§ **Aim of the exercise**: Please express the lines from the one containing "Given: Click the Themes brush icon" through the one containing "Looking at the", both included, as a JSON list of strings, one string per line, with blank lines omitted. Leave the pictures out.

§ **Recorded data**:
— begin —

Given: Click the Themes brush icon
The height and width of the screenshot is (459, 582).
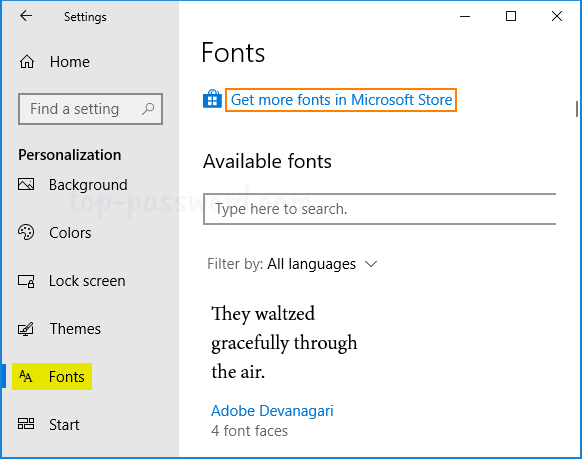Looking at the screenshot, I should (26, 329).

— end —
— begin —

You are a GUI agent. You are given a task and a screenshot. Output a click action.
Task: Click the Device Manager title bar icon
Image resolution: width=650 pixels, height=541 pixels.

— end —

§ **Written answer**:
[
  "Given: Click the Themes brush icon",
  "The height and width of the screenshot is (459, 582).",
  "Looking at the screenshot, I should (26, 329)."
]